-- Instructions for the task --
Extract every line from the records below that contains the word "height".

-- Data shown --

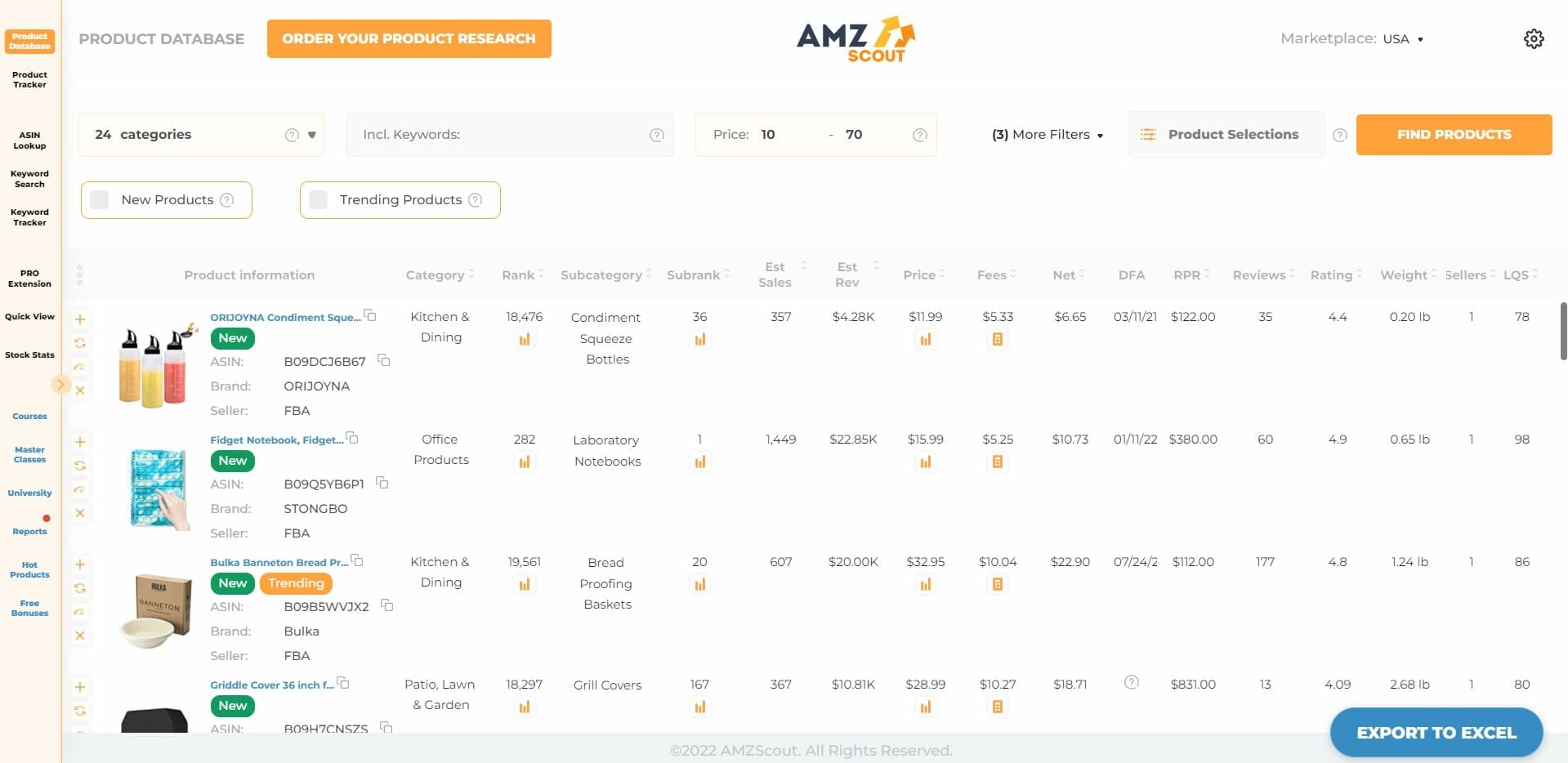Click the plus icon beside Fidget Notebook row
Image resolution: width=1568 pixels, height=763 pixels.
point(80,442)
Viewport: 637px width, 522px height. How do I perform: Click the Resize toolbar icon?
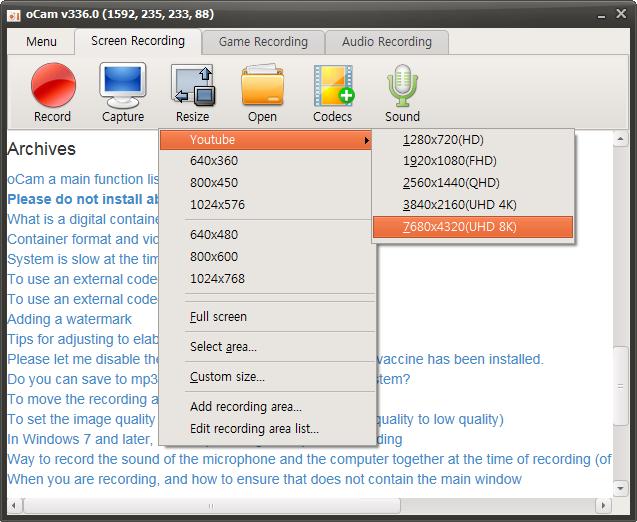[x=193, y=85]
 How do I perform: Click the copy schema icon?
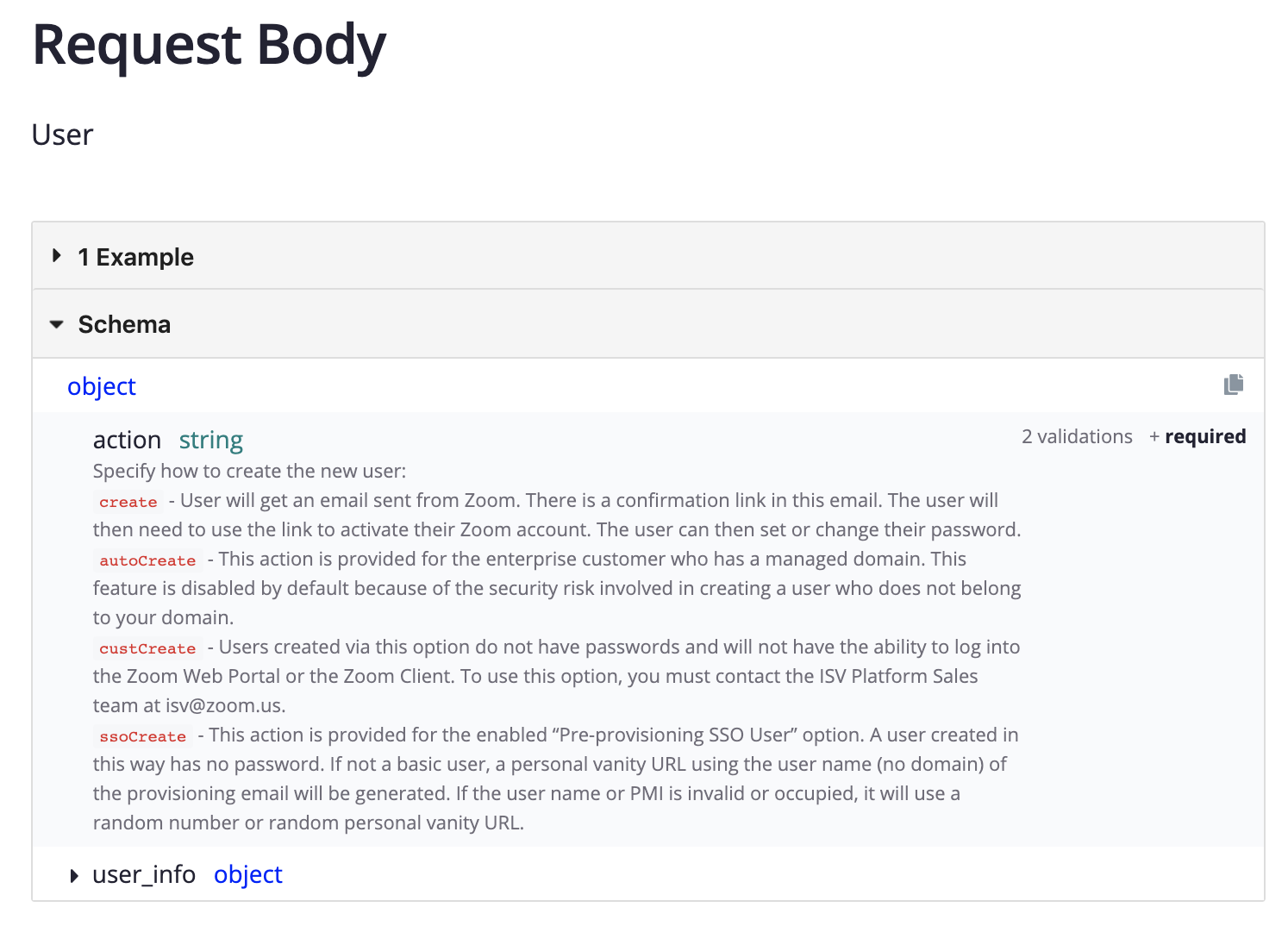(x=1233, y=385)
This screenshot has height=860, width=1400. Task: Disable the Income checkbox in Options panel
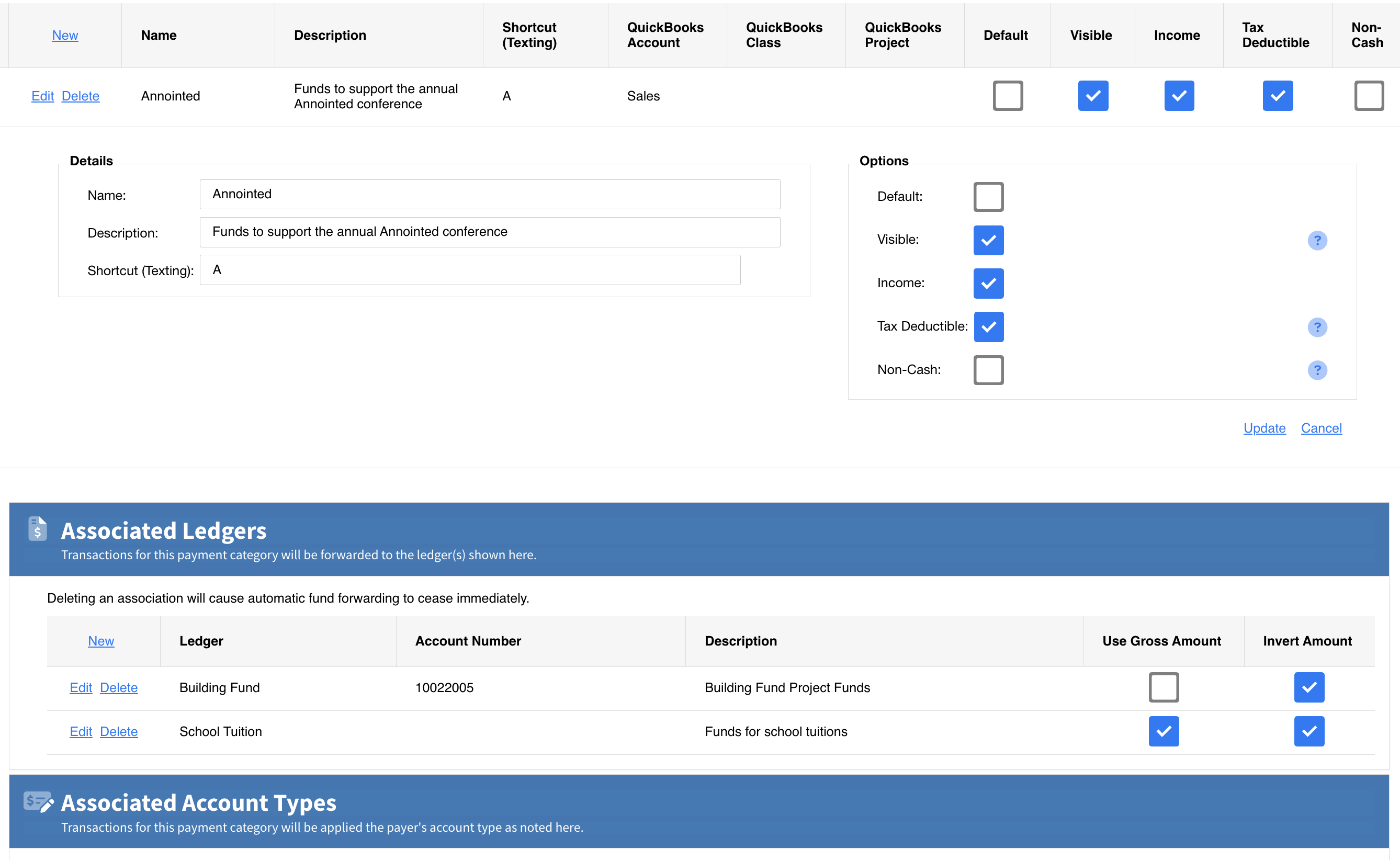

-- Result of the exercise --
Image resolution: width=1568 pixels, height=763 pixels.
Viewport: 637px width, 522px height. How do I perform: Click the Resize toolbar icon?
This screenshot has height=860, width=1400. Task: Disable the Income checkbox in Options panel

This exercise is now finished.